Last updated Dec 26, 2023
To start Hilbish, open a terminal. If Hilbish has been installed and is not the
default shell, you can simply run hilbish
to start it. This will launch
a normal interactive session.
To exit, you can either run the exit
command or hit Ctrl+D.
There are a few ways to make Hilbish your default shell. A simple way is to make it your user/login shell.
To do that, simply run chsh -s /usr/bin/hilbish
.
Some distros (namely Fedora) might have lchsh
instead, which is used like lchsh <user>
.
When prompted, you can put the path for Hilbish.
The simpler way is to set the default shell for your terminal. The way of doing this depends on how your terminal settings are configured.
Some shells (like zsh) have an rc file, like .zlogin
, which is ran when the shell session
is a login shell. In that file, you can run Hilbish. Example:
1exec hilbish -S -l
This will replace the shell with Hilbish, set $SHELL to Hilbish and launch it as a login shell.
Once installation and setup has been done, you can then configure Hilbish. It is configured and scripted via Lua, so the config file is a Lua file. You can use any pure Lua library to do whatever you want.
Hilbish’s sample configuration is usually located in hilbish.dataDir .. '/.hilbishrc.lua'
.
You can print that path via Lua to see what it is: print(hilbish.dataDir .. '/.hilbishrc.lua')
.
As an example, it will usually will result in /usr/share/hilbish/.hilbishrc.lua
on Linux.
To edit your user configuration, you can copy that file to hilbish.userDir.config .. '/hilbish/init.lua'
,
which follows XDG on Linux and MacOS, and is located in %APPDATA% on Windows.
As the directory is usually ~/.config
on Linux, you can run this command to copy it:cp /usr/share/hilbish/.hilbishrc.lua ~/.config/hilbish/init.lua
Now we can get to customization!
If we closely examine a small snippet of the default config:
1-- Default Hilbish config
2-- .. with some omitted code .. --
3
4local function doPrompt(fail)
5 hilbish.prompt(lunacolors.format(
6 '{blue}%u {cyan}%d ' .. (fail and '{red}' or '{green}') .. '∆ '
7 ))
8end
9
10doPrompt()
11
12bait.catch('command.exit', function(code)
13 doPrompt(code ~= 0)
14end)
We see a whopping three Hilbish libraries being used in this part of code.
First is of course, named after the shell itself, hilbish
. This is kind of a
“catch-all” namespace for functions that directly related to shell functionality/settings.
And as we can see, the hilbish.prompt function is used to change our prompt. Change our prompt to what, exactly?
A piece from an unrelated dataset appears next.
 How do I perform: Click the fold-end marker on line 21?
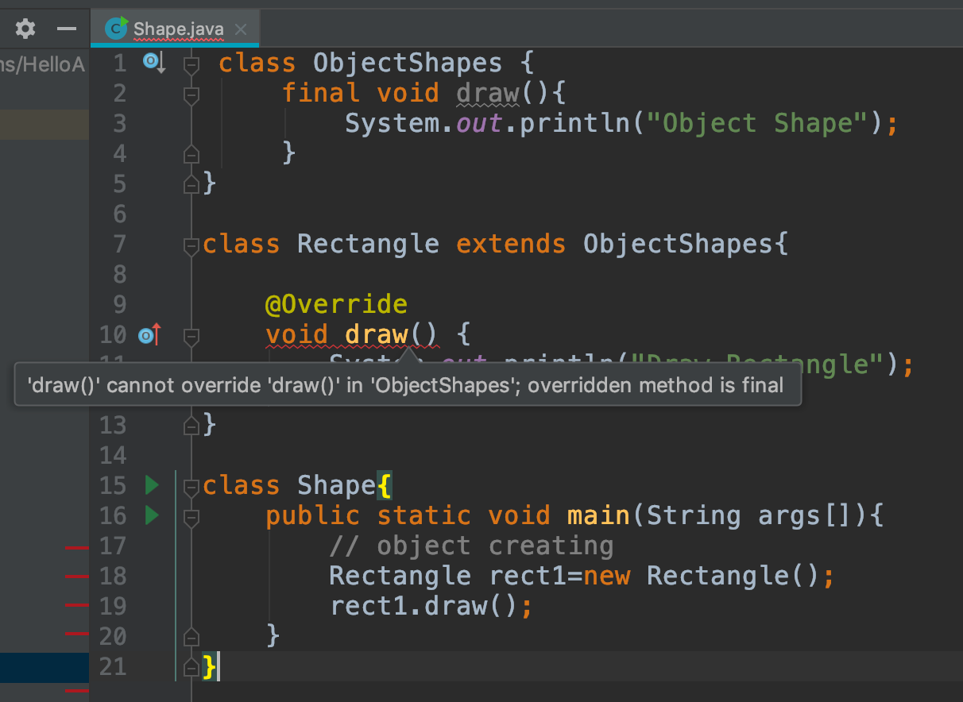click(191, 667)
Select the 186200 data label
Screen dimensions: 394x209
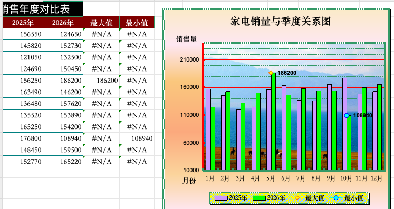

The doc for the function states that the verbs %u
and %d
are used for username and current directory
of the shell, respectively.
We wrap this in the lunacolors.format
function, to give
our prompt some nice color.
But you might have also noticed that this is in the doPrompt
function, which is called once,
and then used again in a bait
hook. Specifically, the command.exit
hook,
which is called after a command exits, so when it finishes running.